Everyone knows the United States has a set of rules it has to follow called the Constitution, the supreme law of the land that outlines the structure and the powers of our government, as well as our rights as citizens.
City governments have similar documents called charters. The city charter sets out basic rules like how your local elected officials get elected, how long they serve, and what powers the government has.
Like the U.S. Constitution, a city charter can be amended. In Doral, the City Council appoints a five-person citizen commission every five years to review the charter and suggest changes. These proposed amendments have to go to the city’s voters, who have the final say.
For the second time in the city’s 10-year history, Doral will consider changing its governing document this summer. This year’s Charter Review Commission has proposed 10 amendments. Voters will be able to vote yes or no on each amendment during the Aug. 26 primary.
To cast a vote in this election, you must register by July 28.
We’ll review five of the amendments here and the other five in July.• “Create independent city office of charter enforcement.” This would create a new, city-funded watchdog office to keep Doral’s elected officials and employees honest. This office would receive complaints, hold investigations and hearings and issue findings on possible violations of federal, state, county and city laws and report any misconduct to other agencies. The office could impose fines, too.
• “Revised process for hiring and removing charter officials. There are three important jobs at the city that are designated charter officials: city manager, city attorney and city clerk. Currently, the mayor has the power to nominate each of these positions for approval by the whole City Council.
If this amendment is approved, a search committee made up of residents would be required to recommend two to four names for any charter official vacancy. The amendment also sets minimum education and experience requirements for each position.
For the city manager job — Doral is on its fourth manager in two years — the candidate would have to be 30 years old or older, have a minimum of a combination of a bachelor’s degree in public administration, business administration or other related fields and three years’ public administration experience or 10 years’ experience as a city manager or assistant city manager.
A new procedure would also be established for removing a charter official.
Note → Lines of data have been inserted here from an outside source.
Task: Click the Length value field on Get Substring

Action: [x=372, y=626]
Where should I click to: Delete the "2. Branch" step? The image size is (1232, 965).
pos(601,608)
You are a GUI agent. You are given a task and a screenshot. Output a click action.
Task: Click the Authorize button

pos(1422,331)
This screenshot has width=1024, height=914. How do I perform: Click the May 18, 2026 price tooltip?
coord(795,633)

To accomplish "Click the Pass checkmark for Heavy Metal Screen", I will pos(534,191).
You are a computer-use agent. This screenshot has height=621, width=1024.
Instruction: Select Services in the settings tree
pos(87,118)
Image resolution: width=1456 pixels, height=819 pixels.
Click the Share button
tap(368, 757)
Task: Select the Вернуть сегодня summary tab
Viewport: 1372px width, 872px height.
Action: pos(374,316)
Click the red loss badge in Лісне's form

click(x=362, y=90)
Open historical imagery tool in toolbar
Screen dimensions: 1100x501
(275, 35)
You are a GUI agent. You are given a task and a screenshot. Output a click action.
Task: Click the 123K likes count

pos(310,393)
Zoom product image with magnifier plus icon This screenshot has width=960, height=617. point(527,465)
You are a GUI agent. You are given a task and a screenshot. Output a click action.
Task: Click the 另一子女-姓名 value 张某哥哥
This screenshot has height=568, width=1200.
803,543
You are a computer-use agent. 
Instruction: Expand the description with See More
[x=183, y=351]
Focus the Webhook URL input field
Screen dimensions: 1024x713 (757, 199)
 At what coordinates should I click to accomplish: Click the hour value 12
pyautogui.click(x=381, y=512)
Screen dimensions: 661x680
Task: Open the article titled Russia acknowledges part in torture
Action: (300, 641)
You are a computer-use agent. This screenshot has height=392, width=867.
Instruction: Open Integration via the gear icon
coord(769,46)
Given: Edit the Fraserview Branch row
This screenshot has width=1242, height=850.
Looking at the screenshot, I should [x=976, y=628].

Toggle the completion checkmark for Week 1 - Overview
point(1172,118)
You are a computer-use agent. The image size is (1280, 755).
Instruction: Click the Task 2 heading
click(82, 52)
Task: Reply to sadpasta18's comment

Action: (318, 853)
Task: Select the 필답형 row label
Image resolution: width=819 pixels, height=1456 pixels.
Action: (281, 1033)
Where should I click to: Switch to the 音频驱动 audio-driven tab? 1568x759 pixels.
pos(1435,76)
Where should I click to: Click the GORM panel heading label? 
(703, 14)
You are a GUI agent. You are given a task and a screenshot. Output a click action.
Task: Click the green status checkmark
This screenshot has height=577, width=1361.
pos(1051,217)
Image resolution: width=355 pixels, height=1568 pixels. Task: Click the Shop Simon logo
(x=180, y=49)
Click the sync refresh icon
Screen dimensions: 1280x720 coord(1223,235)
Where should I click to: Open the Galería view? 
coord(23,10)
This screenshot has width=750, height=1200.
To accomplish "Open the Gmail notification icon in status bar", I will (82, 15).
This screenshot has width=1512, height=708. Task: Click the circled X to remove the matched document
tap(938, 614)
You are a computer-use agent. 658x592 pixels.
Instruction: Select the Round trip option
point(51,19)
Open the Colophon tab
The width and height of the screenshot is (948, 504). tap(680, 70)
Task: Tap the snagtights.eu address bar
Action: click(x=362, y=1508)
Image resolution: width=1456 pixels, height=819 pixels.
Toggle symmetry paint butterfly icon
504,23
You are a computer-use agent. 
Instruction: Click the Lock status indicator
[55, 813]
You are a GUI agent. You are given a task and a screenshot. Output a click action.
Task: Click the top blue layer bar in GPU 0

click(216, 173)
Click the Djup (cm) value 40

In order for a council member to propose removing a charter official, he or she would have to put the proposal on a meeting agenda and provide documents with reasons for the proposal that would help the rest of the council make their decision.
If approved, the city would no longer hold runoff elections. All candidates would be placed on one group on the ballot. In Doral, two council seats are up for election every two years. Voters would be able to pick any two candidates for City Council. The candidates with the highest number of votes and the second-highest number of votes would be elected. A random drawing would break any ties.
In a year with a mayoral race, the mayoral candidate with the most votes wins.• “Individuals limited to two terms in any office; terms defined as time served.” Right now, the charter limits people to serving two consecutive terms as a council member and two consecutive terms as mayor. This amendment would limit any individual to two four-year terms in any elected office.
• “Vice Mayor position to rotate amongst council members in certain order.” In Doral’s weak-mayor form of government, the city manager runs the city’s day-to-day operations and the mayor has one vote on the City Council and acts as chairperson during meetings. The vice mayor takes on this responsibility in the absence of the mayor.
Currently, the City Council has to elect a vice mayor at the first council meeting after each regular election. If this amendment is approved, the vice mayor title would rotate among council members.